Figure 1.

Loss of Blimp-1 in vitro. Splenocytes were treated with LPS for 3 d in vitro followed by 4 d of 4-hydroxytamoxifen (4OHT) or sham treatment. (A) Western blot for Blimp-1 and actin protein in ERCre ⁺ prdm1 ^F/F and control cultures treated with 4OHT and sham. (B) CD138 vs. B220 staining of splenocyte cultures. (left) Control; (right) ERCre ⁺ prdm1 ^F/F cultures; (top) sham; (bottom) 4OHT treated. The frequency of gated CD138^HI plasma cells is indicated.
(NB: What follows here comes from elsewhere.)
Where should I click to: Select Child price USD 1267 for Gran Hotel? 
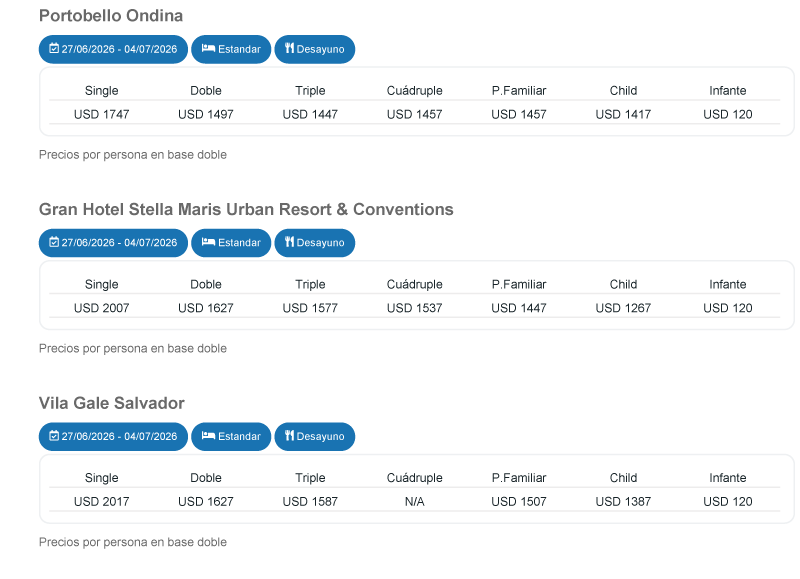pyautogui.click(x=623, y=308)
Depicted results are representative of five experiments. (C) Kinetics of plasma cell disappearance after 4OHT treatment. (left) The percent of total B220^LOCD138^HI plasma cells in control (solid square) and ERCre ⁺ prdm1 ^F/F (open square) cultures for 4 d after 4OHT treatment. (right) The percent of CFSE^HI plasma cells in these cultures. (D) IgM-secreting cells as assessed by ELISPOT analysis for ERCre ⁺ prdm1 ^F/F and control cultures treated with 4OHT and sham. The y axis represents number of IgM-secreting cells per 2,000 cells. C and D are representative of two experiments.